Nastasia Hadjadji et Olivier Tesquet choisissent de qualifier les protagonistes de cette apocalypse contemporaine de « techno-fascistes ». Un terme fort, souvent contesté, qu’Olivier justifie par la mutation politique en cours, notamment aux États-Unis où persistent, selon lui, « des invariants historiques du fascisme ». Il en identifie deux : « une révolution antimoderne portée par les outils de la modernité technologique » et « une volonté de régénération du corps national », soutenue par le retour du fait religieux qui prône « la purification ».

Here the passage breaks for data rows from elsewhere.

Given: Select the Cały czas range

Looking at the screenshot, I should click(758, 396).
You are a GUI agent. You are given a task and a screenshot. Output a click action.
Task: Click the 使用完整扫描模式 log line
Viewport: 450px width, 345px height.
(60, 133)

Ces deux invariants redessinent non seulement l’architecture du pouvoir, mais aussi la manière dont circulent les idées. Olivier Tesquet parle d’une “pensée en API” : un système qui, comme une interface de programmation, rend les idées transférables. « Les idées sont extraites de leur milieu d’origine et réutilisées dans un autre champ », précise-t-il. Ce qui importe aujourd’hui, c’est moins leur sens que la vitesse à laquelle elles se propagent.

De l’État-nation à l’État réseau 

Pour le co-auteur, “le technofascisme naît d’une excroissance de certaines mouvances libertariennes aux États-Unis”.

Dans les années 1990 apparaît un mouvement libertarien autoritaire, aussi appelé paléo-libertarien, qui conjugue l’ordre spontané du marché à une conception verticale du pouvoir. Inspiré par le philosophe et économiste Hans-Hermann Hoppe, souvent cité par les techno-fascistes, ce courant postule que pour arriver à l’idéal libertarien, une expulsion physique de tous ceux qui vivent des modes de vies alternatifs est obligatoire. Sa définition de ce qui est alternatif est vaste puisqu’elle englobe aussi bien les homosexuels que les communistes. L’entre soi remplace la défense des libertés individuelles du libertarianisme classique.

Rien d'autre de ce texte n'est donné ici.